Mood Disorders Research Program, Depression Center, Department of Psychiatry and Behavioral Sciences, University of Louisville School of Medicine, Louisville, KY, 40202, USA

*These authors contributed equally to this work

Correspondence: Rif S El-Mallakh, Mood Disorders Research Program, Depression Center, Department of Psychiatry and Behavioral Sciences, University of Louisville School of Medicine, Louisville, KY, 40202, USA, Tel +1 502 588 4450, Fax +1 502 588 9539, Email [email protected]

Abstract: Schizophrenia is a severe mental illness that has its onset in late adolescence or early adulthood and is associated with significant dysfunction across multiple domains. The pathogenesis of schizophrenia remains unknown, but physiologic understanding of the illness has been driven by the dopamine hypothesis. However, acetylcholine (ACh) clearly plays a role with mixed results regarding effect on psychosis. Selective muscarinic M₁ and M₄ agonists, such as xanomeline, originally developed to aid in cognitive loss with Alzheimer’s, showed promise in proof-of-concept study in 20 patients with schizophrenia. Unfortunately, tolerability problems made muscarinic agonists impractical in either condition. However, coadministration of trospium, a lipophobic, non-selective muscarinic antagonist previously used for the treatment of overactive bladder, with xanomeline resulted in a significant reduction of cholinergic adverse effects. A recent randomized, placebo-controlled study of the antipsychotic effects of this combination in 182 patients with acute psychosis revealed improved tolerability with 80% of subjects staying to the end of the 5 weeks study. At the end of the trial, the treatment group saw a − 17.4 change in the positive and negative symptom scale (PANSS) score from baseline compared to a − 5.9 change in the placebo arm (P < 0.001).

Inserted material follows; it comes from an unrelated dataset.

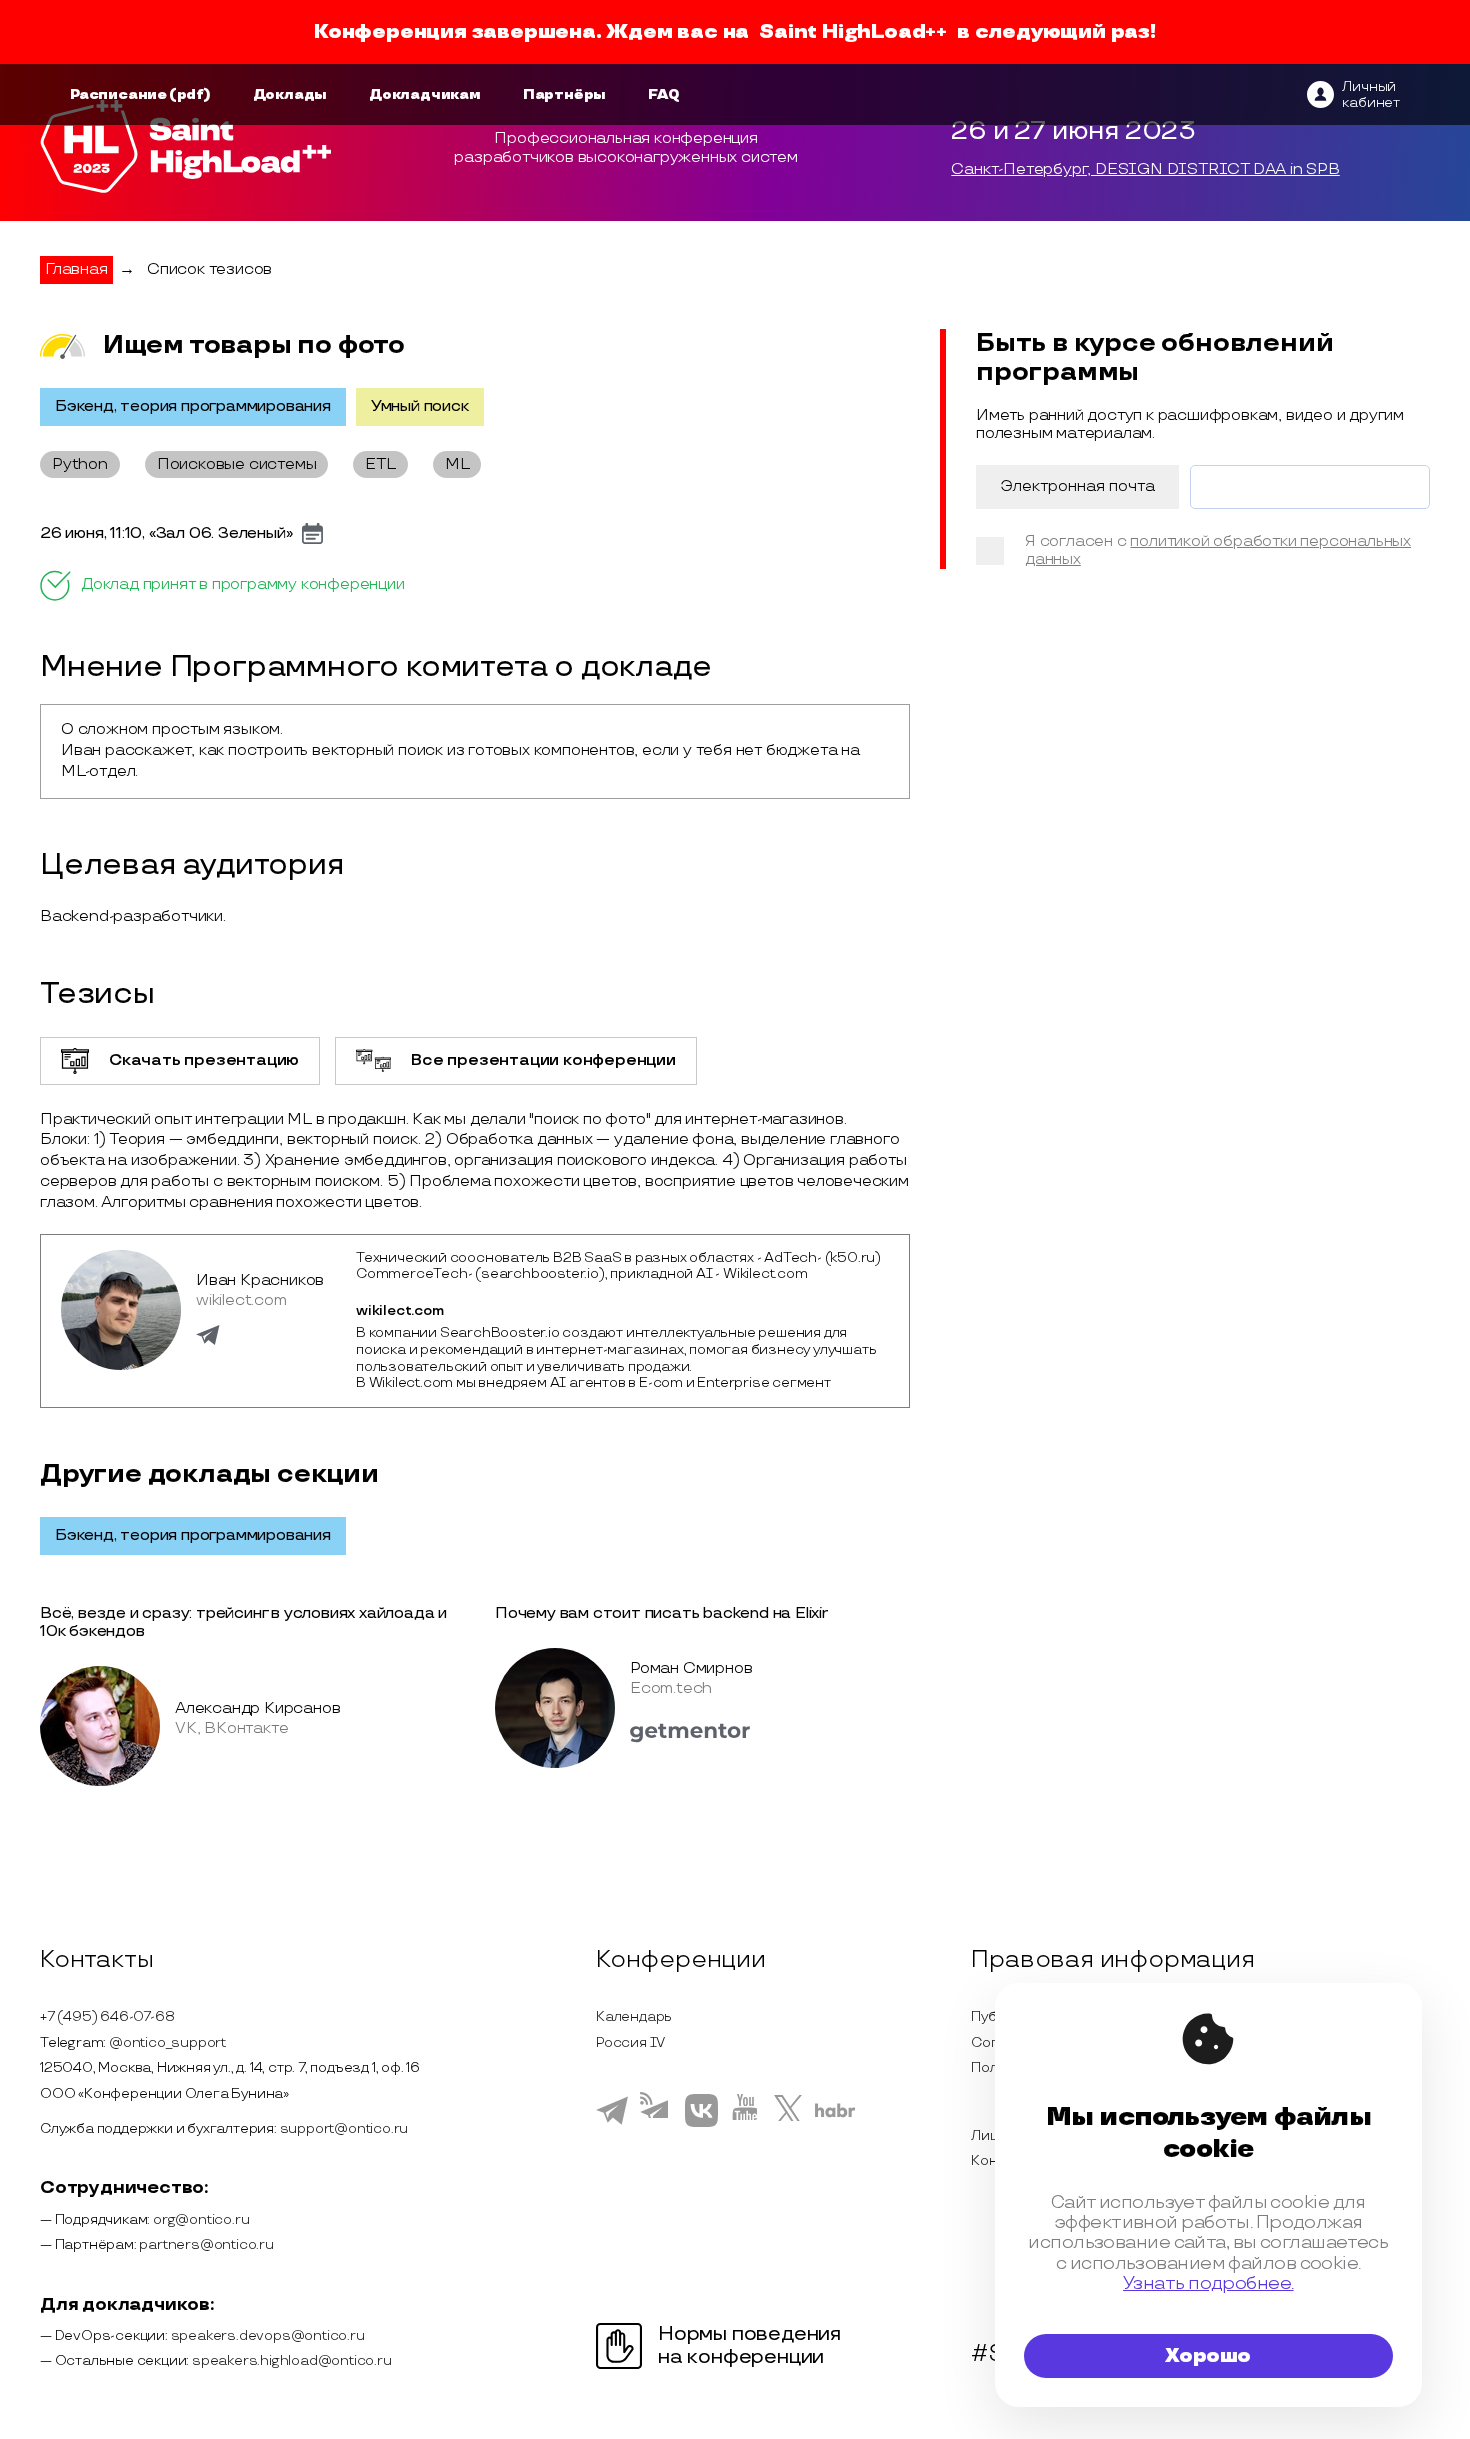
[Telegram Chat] (612, 2122)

Furthermore, the negative symptom subscore, was also superior in the active arm (P < 0.001). These early studies are exciting because they suggest that the cholinergic system may be recruited to treat a severe and disabling disorder with suboptimal treatment options. Xanomeline-trospium combination is currently in phase III studies.

Keywords: muscarinic agents, M1 agonist, M4 agonist, non-selective anticholinergic

Introduction

Schizophrenia is a severe mental illness that has its onset in late adolescence or early adulthood and is associated with significant dysfunction across multiple domains. It manifests as both positive symptoms – predominantly psychosis, and negative symptoms – predominantly flatness and amotivation; as well as cognitive dysfunction. The pathogenesis of schizophrenia remains unknown, but physiologic understanding of the illness has been driven by the dopamine hypothesis which has evolved over time. The most commonly cited iteration of the hypothesis is prefrontal dopaminergic hypoactivity and limbic system dopaminergic hyperactivity.^1,2 The differential levels of activity have been explained by receptor distribution (D₁ versus D₂ receptors in the frontal and limbic areas),^2,3 and dopaminergic circuits (mesocortical versus mesolimbic pathway integrity).¹ In the latter model, negative symptoms are related to dysfunction of either the frontal cortex or mesocortical dopaminergic pathways. This essentially eliminates frontal cortical function and is the reason patients with schizophrenia are unable to abstract. In this model, psychosis results when a patient with schizophrenia comes across a life situation requiring significant frontal cortical decision-making effort (labeled frontal cortical demand),⁴ the signal from the frontal cortex to the midbrain for additional dopamine to solve the problem⁵ results in dopamine transport from the midbrain. Frontal lobe or mesocortical dysfunction results in an ongoing need for dopamine, and a continuous signal to increase cortical dopamine, resulting in excessive limbic dopamine and psychosis.⁴ Alternatively, or additionally, glutamatergic dysfunction has also been reported in schizophrenia. Specifically, there is evidence of reduced glutamate dysfunction and schizophrenia can be worsened by glutamate antagonism.⁶

However, the “dual state theory” has several inconsistencies. For example, according to the theory of salience, D₂ is an autoreceptor which regulates dopaminergic inflow and filters out excess signaling,⁷ and in the case of schizophrenia, should be downregulated. However, several positron emission tomography (PET) and single-photon emission computerized tomography (SPECT) studies using radiolabeled L-dopamine demonstrated elevations of presynaptic dopaminergic synthesis rate in schizophrenic patients, and revealed an upregulation of D₂ striatal receptors in neuroleptic-free schizophrenics.⁸ Several lines of evidence suggest that the cholinergic system may be of particular interest in this condition.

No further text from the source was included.